Task requirements: Each record in the material below must be written out again exactly.

┏━━

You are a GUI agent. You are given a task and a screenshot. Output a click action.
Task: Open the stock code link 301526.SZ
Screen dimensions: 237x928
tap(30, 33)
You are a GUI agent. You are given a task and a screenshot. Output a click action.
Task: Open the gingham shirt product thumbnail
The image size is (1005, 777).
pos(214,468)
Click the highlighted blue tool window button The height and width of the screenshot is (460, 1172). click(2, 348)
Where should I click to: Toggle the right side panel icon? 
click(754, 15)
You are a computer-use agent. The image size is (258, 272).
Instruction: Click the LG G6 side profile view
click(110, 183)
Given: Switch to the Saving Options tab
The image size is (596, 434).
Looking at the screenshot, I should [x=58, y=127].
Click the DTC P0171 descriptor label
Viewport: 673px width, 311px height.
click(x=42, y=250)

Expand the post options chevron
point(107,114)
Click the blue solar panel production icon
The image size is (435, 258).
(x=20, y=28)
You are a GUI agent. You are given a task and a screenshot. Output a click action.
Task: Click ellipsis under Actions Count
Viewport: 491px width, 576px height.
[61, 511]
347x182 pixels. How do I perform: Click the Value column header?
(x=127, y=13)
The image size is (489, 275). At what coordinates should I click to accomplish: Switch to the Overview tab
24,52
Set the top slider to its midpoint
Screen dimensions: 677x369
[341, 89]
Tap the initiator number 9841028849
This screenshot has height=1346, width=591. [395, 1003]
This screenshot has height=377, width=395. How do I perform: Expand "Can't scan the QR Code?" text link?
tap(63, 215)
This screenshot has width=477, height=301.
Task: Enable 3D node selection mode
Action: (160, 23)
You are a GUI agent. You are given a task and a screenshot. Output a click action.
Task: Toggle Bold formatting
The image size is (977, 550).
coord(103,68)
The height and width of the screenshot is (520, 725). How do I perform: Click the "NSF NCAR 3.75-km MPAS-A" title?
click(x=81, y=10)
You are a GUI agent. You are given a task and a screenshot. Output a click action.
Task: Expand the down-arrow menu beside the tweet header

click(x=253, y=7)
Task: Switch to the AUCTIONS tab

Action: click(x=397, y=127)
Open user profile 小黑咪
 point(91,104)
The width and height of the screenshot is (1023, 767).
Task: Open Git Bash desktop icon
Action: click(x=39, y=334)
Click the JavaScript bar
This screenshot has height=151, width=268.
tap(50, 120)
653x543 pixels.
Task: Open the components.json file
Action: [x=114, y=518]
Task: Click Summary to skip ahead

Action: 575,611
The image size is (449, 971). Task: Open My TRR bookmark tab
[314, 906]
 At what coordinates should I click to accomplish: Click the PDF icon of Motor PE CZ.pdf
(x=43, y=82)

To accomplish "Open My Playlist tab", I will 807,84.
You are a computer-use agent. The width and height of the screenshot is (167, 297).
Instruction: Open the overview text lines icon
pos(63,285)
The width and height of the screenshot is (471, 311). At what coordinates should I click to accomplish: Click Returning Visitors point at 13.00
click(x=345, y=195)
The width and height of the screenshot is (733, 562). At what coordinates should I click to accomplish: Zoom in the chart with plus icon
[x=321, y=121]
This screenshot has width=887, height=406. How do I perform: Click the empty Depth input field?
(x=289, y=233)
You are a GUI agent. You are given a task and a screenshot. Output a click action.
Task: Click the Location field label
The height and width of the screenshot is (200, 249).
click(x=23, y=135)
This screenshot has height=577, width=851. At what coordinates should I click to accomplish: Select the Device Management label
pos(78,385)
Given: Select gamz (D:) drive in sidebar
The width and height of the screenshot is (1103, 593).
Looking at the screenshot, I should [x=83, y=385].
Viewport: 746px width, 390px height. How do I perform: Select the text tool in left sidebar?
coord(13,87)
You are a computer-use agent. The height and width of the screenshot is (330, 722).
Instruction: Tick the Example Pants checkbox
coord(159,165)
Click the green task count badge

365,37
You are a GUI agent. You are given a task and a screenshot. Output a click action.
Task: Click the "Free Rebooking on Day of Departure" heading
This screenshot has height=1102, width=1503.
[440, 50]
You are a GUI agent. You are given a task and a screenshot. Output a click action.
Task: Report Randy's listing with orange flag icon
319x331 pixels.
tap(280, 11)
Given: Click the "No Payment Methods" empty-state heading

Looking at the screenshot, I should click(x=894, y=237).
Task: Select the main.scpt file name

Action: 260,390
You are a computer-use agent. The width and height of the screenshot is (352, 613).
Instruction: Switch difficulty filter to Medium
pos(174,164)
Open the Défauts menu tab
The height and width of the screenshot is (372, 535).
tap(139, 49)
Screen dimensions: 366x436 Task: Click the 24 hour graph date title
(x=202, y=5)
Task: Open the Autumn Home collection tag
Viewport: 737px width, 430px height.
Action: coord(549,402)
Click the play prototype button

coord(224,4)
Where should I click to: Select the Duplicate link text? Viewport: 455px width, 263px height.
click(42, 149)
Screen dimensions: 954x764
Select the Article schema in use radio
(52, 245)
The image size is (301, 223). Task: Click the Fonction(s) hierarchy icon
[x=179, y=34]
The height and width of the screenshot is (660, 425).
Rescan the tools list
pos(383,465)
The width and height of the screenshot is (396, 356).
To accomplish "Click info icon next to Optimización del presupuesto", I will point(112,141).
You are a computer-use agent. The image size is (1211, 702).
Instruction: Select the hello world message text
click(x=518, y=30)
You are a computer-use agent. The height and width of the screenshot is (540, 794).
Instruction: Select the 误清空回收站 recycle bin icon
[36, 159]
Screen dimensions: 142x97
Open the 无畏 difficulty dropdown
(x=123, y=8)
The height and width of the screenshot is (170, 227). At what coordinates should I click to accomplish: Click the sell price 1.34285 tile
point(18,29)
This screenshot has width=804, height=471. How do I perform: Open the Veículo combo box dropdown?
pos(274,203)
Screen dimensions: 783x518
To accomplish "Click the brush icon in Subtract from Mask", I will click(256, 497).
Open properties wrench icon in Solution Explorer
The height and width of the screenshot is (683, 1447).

┗━━

Problem solution:
You are a GUI agent. You are given a task and a screenshot. Output a click action.
Task: Open the stock code link 301526.SZ
Screen dimensions: 237x928
tap(30, 33)
You are a GUI agent. You are given a task and a screenshot. Output a click action.
Task: Open the gingham shirt product thumbnail
The image size is (1005, 777).
pos(214,468)
Click the highlighted blue tool window button The height and width of the screenshot is (460, 1172). click(2, 348)
Where should I click to: Toggle the right side panel icon? 
click(754, 15)
You are a computer-use agent. The image size is (258, 272).
Instruction: Click the LG G6 side profile view
click(110, 183)
Given: Switch to the Saving Options tab
The image size is (596, 434).
Looking at the screenshot, I should [x=58, y=127].
Click the DTC P0171 descriptor label
Viewport: 673px width, 311px height.
click(x=42, y=250)

Expand the post options chevron
point(107,114)
Click the blue solar panel production icon
The image size is (435, 258).
(x=20, y=28)
You are a GUI agent. You are given a task and a screenshot. Output a click action.
Task: Click ellipsis under Actions Count
Viewport: 491px width, 576px height.
[61, 511]
347x182 pixels. How do I perform: Click the Value column header?
(x=127, y=13)
The image size is (489, 275). At what coordinates should I click to accomplish: Switch to the Overview tab
24,52
Set the top slider to its midpoint
Screen dimensions: 677x369
[341, 89]
Tap the initiator number 9841028849
This screenshot has height=1346, width=591. [395, 1003]
This screenshot has height=377, width=395. How do I perform: Expand "Can't scan the QR Code?" text link?
tap(63, 215)
This screenshot has width=477, height=301.
Task: Enable 3D node selection mode
Action: (160, 23)
You are a GUI agent. You are given a task and a screenshot. Output a click action.
Task: Toggle Bold formatting
The image size is (977, 550).
coord(103,68)
The height and width of the screenshot is (520, 725). How do I perform: Click the "NSF NCAR 3.75-km MPAS-A" title?
click(x=81, y=10)
You are a GUI agent. You are given a task and a screenshot. Output a click action.
Task: Expand the down-arrow menu beside the tweet header

click(x=253, y=7)
Task: Switch to the AUCTIONS tab

Action: click(x=397, y=127)
Open user profile 小黑咪
 point(91,104)
The width and height of the screenshot is (1023, 767).
Task: Open Git Bash desktop icon
Action: click(x=39, y=334)
Click the JavaScript bar
This screenshot has height=151, width=268.
tap(50, 120)
653x543 pixels.
Task: Open the components.json file
Action: [x=114, y=518]
Task: Click Summary to skip ahead

Action: 575,611
The image size is (449, 971). Task: Open My TRR bookmark tab
[314, 906]
 At what coordinates should I click to accomplish: Click the PDF icon of Motor PE CZ.pdf
(x=43, y=82)

To accomplish "Open My Playlist tab", I will 807,84.
You are a computer-use agent. The width and height of the screenshot is (167, 297).
Instruction: Open the overview text lines icon
pos(63,285)
The width and height of the screenshot is (471, 311). At what coordinates should I click to accomplish: Click Returning Visitors point at 13.00
click(x=345, y=195)
The width and height of the screenshot is (733, 562). At what coordinates should I click to accomplish: Zoom in the chart with plus icon
[x=321, y=121]
This screenshot has width=887, height=406. How do I perform: Click the empty Depth input field?
(x=289, y=233)
You are a GUI agent. You are given a task and a screenshot. Output a click action.
Task: Click the Location field label
The height and width of the screenshot is (200, 249).
click(x=23, y=135)
This screenshot has height=577, width=851. At what coordinates should I click to accomplish: Select the Device Management label
pos(78,385)
Given: Select gamz (D:) drive in sidebar
The width and height of the screenshot is (1103, 593).
Looking at the screenshot, I should [x=83, y=385].
Viewport: 746px width, 390px height. How do I perform: Select the text tool in left sidebar?
coord(13,87)
You are a computer-use agent. The height and width of the screenshot is (330, 722).
Instruction: Tick the Example Pants checkbox
coord(159,165)
Click the green task count badge

365,37
You are a GUI agent. You are given a task and a screenshot. Output a click action.
Task: Click the "Free Rebooking on Day of Departure" heading
This screenshot has height=1102, width=1503.
[440, 50]
You are a GUI agent. You are given a task and a screenshot. Output a click action.
Task: Report Randy's listing with orange flag icon
319x331 pixels.
tap(280, 11)
Given: Click the "No Payment Methods" empty-state heading

Looking at the screenshot, I should click(x=894, y=237).
Task: Select the main.scpt file name

Action: 260,390
You are a computer-use agent. The width and height of the screenshot is (352, 613).
Instruction: Switch difficulty filter to Medium
pos(174,164)
Open the Défauts menu tab
The height and width of the screenshot is (372, 535).
tap(139, 49)
Screen dimensions: 366x436 Task: Click the 24 hour graph date title
(x=202, y=5)
Task: Open the Autumn Home collection tag
Viewport: 737px width, 430px height.
Action: coord(549,402)
Click the play prototype button

coord(224,4)
Where should I click to: Select the Duplicate link text? Viewport: 455px width, 263px height.
click(42, 149)
Screen dimensions: 954x764
Select the Article schema in use radio
(52, 245)
The image size is (301, 223). Task: Click the Fonction(s) hierarchy icon
[x=179, y=34]
The height and width of the screenshot is (660, 425).
Rescan the tools list
pos(383,465)
The width and height of the screenshot is (396, 356).
To accomplish "Click info icon next to Optimización del presupuesto", I will point(112,141).
You are a computer-use agent. The image size is (1211, 702).
Instruction: Select the hello world message text
click(x=518, y=30)
You are a computer-use agent. The height and width of the screenshot is (540, 794).
Instruction: Select the 误清空回收站 recycle bin icon
[36, 159]
Screen dimensions: 142x97
Open the 无畏 difficulty dropdown
(x=123, y=8)
The height and width of the screenshot is (170, 227). At what coordinates should I click to accomplish: Click the sell price 1.34285 tile
point(18,29)
This screenshot has width=804, height=471. How do I perform: Open the Veículo combo box dropdown?
pos(274,203)
Screen dimensions: 783x518
To accomplish "Click the brush icon in Subtract from Mask", I will click(256, 497).
Open properties wrench icon in Solution Explorer
The height and width of the screenshot is (683, 1447).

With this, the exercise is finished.